The North Atlantic Treaty Organization (NATO) meets this Tuesday in Brussels not only to craft its response to a Turkish F-4 Phantom jet shot being down by Syria's anti-aircraft artillery but to seal what sort of "new Ottomanism" is emerging from what actually turned into a "big problem with one of our neighbors" policy.
Previously, Syrian Foreign Ministry spokesman Jihad Makdissi had stressed this was an "accident, not an attack." According to Makdissi, "an unidentified object entered our air space and unfortunately as a result it was brought down. It was understood only later that it was a Turkish plane."
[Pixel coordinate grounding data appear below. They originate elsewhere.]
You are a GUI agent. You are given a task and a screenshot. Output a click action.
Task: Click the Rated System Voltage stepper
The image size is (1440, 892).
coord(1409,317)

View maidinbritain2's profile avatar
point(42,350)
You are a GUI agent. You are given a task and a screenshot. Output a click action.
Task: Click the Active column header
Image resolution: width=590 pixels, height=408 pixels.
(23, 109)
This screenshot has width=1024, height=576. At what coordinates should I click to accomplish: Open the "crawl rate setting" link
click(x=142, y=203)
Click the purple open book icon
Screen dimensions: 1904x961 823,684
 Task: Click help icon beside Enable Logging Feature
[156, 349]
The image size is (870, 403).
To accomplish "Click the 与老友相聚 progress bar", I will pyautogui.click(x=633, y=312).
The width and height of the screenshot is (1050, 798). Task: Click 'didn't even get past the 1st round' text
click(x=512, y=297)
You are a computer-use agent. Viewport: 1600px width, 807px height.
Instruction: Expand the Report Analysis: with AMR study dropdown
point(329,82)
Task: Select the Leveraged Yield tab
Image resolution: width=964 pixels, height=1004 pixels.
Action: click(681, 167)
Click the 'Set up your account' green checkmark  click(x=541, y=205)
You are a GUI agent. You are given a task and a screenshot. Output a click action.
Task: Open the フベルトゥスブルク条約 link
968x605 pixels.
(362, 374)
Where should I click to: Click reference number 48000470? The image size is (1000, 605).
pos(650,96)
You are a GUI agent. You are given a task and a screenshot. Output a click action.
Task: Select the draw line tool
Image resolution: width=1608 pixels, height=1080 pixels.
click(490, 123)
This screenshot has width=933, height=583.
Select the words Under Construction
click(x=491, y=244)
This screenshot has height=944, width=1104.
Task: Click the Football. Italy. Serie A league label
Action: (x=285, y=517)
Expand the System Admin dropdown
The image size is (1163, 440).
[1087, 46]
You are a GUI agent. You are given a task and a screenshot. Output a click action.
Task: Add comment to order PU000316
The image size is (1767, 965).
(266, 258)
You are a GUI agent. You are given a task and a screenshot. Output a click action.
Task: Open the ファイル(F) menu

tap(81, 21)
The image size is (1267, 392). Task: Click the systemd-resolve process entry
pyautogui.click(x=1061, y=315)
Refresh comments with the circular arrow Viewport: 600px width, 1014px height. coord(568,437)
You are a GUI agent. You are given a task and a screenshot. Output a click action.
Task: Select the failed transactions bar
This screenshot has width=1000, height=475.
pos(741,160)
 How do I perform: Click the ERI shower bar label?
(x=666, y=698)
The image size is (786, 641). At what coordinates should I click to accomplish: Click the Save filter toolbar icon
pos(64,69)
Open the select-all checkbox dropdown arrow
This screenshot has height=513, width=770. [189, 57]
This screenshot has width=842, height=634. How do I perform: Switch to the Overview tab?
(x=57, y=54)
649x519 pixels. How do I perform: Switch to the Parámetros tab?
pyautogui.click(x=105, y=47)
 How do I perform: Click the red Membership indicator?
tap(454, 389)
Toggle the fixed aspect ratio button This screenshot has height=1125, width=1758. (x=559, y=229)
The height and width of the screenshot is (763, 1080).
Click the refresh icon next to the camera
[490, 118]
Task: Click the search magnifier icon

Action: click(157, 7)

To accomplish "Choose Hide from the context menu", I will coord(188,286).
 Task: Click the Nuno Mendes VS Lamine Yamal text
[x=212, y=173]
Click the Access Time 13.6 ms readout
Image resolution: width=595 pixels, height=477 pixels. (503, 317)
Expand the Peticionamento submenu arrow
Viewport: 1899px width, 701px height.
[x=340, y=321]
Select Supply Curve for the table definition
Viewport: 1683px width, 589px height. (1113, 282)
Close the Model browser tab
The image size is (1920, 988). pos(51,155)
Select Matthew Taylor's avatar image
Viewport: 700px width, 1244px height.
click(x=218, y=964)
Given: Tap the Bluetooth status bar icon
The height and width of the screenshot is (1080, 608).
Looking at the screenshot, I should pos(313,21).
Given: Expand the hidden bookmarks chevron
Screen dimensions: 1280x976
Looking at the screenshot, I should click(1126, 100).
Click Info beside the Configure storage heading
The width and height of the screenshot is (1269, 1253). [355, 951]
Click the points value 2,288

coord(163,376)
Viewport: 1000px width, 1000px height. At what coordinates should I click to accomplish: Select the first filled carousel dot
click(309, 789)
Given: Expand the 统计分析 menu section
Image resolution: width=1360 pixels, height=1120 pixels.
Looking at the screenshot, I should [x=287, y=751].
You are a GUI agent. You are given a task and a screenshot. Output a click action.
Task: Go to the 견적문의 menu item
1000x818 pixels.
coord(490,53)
Davutoglu, in a Turkish media blitzkrieg, as reported by Today's Zaman, reiterated this was a "solo flight"; the jet was "unarmed"; there was no warning before it was shot down; and as for Syria trying to connect the "not ill-intentioned violation" of its airspace to the shooting of the F-4, that was "irrelevant."
But then the foreign minister started deviating (or not) from the script. He stressed, "No matter how the downed Turkish jet saga unfolds, we will always stand by [the] Syrian people." And this; "We will always stand by Syrian people until the advent of a democratic regime there." Forget about the F-4 Phantom; the "Syrian people" may sleep soundly because the heart of the matter remains regime change.
Everything else is irrelevant
NATO will consider Turkey's case under Article Four of its charter -- which allows consultations whenever "the territorial integrity, political independence or security of any of the parties is threatened." We're not -- yet -- at Article Five, which is all about armed response. But we could be, depending how NATO interprets Turkey's assertion that the F-4 Phantom was "hit 13 miles off the Syrian coast, in international air space."
So according to Davutoglu's story the F-4 was briefly deviated to Syrian airspace by some irresistible force (Thor?); soon realized its mistake; left in a hurry; but then was shot down. By the way, it was not a "solo flight"; witnesses told Turkish TV they saw two low-flying fighter jets speed by in the direction of Syrian waters, but only one return.
As predictably as England being kicked out of Euro 2012, the usual European warmongering poodles of the William Hague kind have already stepped in, blaming Syria because Turkey violated Syrian airspace. Yet there's no evidence -- so far -- that Ankara warned the Syrian government and military they would be conducting some sort of reconnaissance very close to a by now very explosive border.
Whether the F-4 (or the pair of F-4s) was armed or not is, to quote Davutoglu, "irrelevant"; try telling the Pentagon, for instance, that an unknown, low-flying, fast-moving, unidentified object entering your air space is not a threat. If this was a military reconnaissance mission, as Davutoglu himself argues, the F-4 had to be armed.
Burn, Anatolia, burn
Ankara will certainly ask Damascus for a formal apology and payment of reparations. Tehran -- which until virtually yesterday, that is, before the Syrian uprising, was part of an Ankara-Damascus-Tehran axis -- is calling for cool heads to prevail.
As much as professional warmongers are encouraging a Gulf of Tonkin remix, that remains pure folly. Still, Asia Times Online has learned from a local source about "frantic" movement at NATO's sprawling Incirlik base in Turkey for days.
Everyone knows -- but nobody talks about -- NATO's command and control center in Iskenderun, in Turkey's Hatay province, near the Syrian border, set up months ago to organize, train and weaponize the motley crew known as the Free Syrian Army. Everyone knows Qatar, Saudi Arabia and the CIA are advising and weaponizing these Syrian NATOGCC "rebels" with essential Turkish help in the logistics/safe haven front.